Many businesses added specific surcharges to final sales to offset the tariffs they paid. While they have no legal obligation to refund those surcharges they imposed, it would be straightforward to do so and it would be the right thing to do.
> While they have no legal obligation to refund those surcharges they imposed, it would be straightforward to do so and it would be the right thing to do.
I'm actually interested to see how this goes legally. I haven't seen an actual attorney who understands the subject chime in on it yet. But I could see a case being made that a line item like that could have a basis of being refunded if the company charging them itself received a refund. Certainly a long shot, but I'm guessing someone will bring a case at some point to see what happens.
Ironically companies that broke out tariffs charges as line items were lauded for "doing the right thing" and are the only companies who could possibly be remotely on the hook here - any other company simply adding it to general margins is quite obviously in the clear.

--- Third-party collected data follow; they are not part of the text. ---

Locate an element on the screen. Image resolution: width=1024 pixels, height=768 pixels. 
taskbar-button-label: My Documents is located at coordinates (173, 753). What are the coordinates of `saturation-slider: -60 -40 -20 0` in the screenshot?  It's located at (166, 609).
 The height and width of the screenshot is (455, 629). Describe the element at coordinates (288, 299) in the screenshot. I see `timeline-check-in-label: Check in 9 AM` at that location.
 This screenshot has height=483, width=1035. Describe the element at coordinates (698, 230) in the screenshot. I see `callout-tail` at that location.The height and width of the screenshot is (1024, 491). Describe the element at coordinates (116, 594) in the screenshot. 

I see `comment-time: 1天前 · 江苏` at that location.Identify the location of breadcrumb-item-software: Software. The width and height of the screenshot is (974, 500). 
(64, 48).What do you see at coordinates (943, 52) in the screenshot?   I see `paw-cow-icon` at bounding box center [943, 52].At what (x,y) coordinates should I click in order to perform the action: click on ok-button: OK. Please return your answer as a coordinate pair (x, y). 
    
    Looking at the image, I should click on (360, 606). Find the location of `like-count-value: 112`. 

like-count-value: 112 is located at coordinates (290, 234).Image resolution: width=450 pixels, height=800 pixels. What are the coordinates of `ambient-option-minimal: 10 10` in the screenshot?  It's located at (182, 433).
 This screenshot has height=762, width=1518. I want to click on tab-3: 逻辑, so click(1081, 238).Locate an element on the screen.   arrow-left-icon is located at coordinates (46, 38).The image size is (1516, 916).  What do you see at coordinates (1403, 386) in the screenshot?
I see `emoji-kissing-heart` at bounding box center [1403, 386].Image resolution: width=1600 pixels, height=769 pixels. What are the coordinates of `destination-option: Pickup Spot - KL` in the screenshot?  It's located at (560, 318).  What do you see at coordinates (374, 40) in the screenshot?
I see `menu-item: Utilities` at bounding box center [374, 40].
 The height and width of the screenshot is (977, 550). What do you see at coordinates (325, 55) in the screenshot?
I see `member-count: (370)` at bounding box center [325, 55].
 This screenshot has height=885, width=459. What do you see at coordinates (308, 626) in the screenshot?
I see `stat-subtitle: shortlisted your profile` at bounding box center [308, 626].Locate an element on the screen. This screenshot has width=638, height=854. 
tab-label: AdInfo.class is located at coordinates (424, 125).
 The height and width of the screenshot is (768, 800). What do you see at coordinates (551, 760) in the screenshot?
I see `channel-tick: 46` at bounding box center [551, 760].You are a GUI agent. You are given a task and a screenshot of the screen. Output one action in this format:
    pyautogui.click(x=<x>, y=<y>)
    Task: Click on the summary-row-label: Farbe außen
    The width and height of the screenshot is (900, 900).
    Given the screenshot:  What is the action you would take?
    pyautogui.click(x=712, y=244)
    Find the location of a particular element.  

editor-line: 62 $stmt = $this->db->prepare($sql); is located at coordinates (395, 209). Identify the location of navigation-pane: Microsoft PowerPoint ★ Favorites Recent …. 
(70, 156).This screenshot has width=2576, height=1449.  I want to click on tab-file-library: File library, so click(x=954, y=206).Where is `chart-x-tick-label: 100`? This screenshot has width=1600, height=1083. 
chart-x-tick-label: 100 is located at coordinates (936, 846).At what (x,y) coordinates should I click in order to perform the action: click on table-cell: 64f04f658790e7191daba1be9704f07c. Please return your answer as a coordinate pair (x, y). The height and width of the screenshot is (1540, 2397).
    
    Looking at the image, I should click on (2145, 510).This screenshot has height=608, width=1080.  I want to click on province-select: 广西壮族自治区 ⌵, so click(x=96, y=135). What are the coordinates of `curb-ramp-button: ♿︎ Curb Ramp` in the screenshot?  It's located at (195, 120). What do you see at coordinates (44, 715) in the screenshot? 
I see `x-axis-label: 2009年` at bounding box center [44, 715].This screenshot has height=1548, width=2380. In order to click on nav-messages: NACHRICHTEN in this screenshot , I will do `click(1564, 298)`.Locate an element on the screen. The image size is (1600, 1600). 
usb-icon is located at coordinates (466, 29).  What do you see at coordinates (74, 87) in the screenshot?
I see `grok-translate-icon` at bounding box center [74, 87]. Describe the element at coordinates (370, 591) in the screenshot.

Or keep it as a rainy day fund against the next time one of their major markets goes insane with attempted extortion, possibly successfully next time? Their customers paid a price they were comfortable with —- if a company returns part of that to the customer, they disadvantage themselves compared to their competitors who do not do so in the next round of tariffs, since their competitors can use the rainy day fund to delay price rises, capturing customer spend (which is to say, competitor-voluntary-donation-to-customer spend).
It's not a matter of "surprised", rather it's outraged over the lack of accountability. The administration acted illegally, which caused harm to consumers. It's reasonable to expect consumers to be made whole from the results of those illegal actions - the same as if corpos were found to be illegally colluding to raise prices without Grump spearheading it.
(although honestly I wouldn't be surprised if such a push ended up with the profligate spendthrift in chief sending more paltry "stimulus" checks with his ugly-ass signature on it right before midterms)
The injustice isn't that consumers were harmed (this is just the nature of public policy with both winners and losers), but that our legal system does not accept that tax incidence exists and is giving taxpayer funds to businesses for no reason.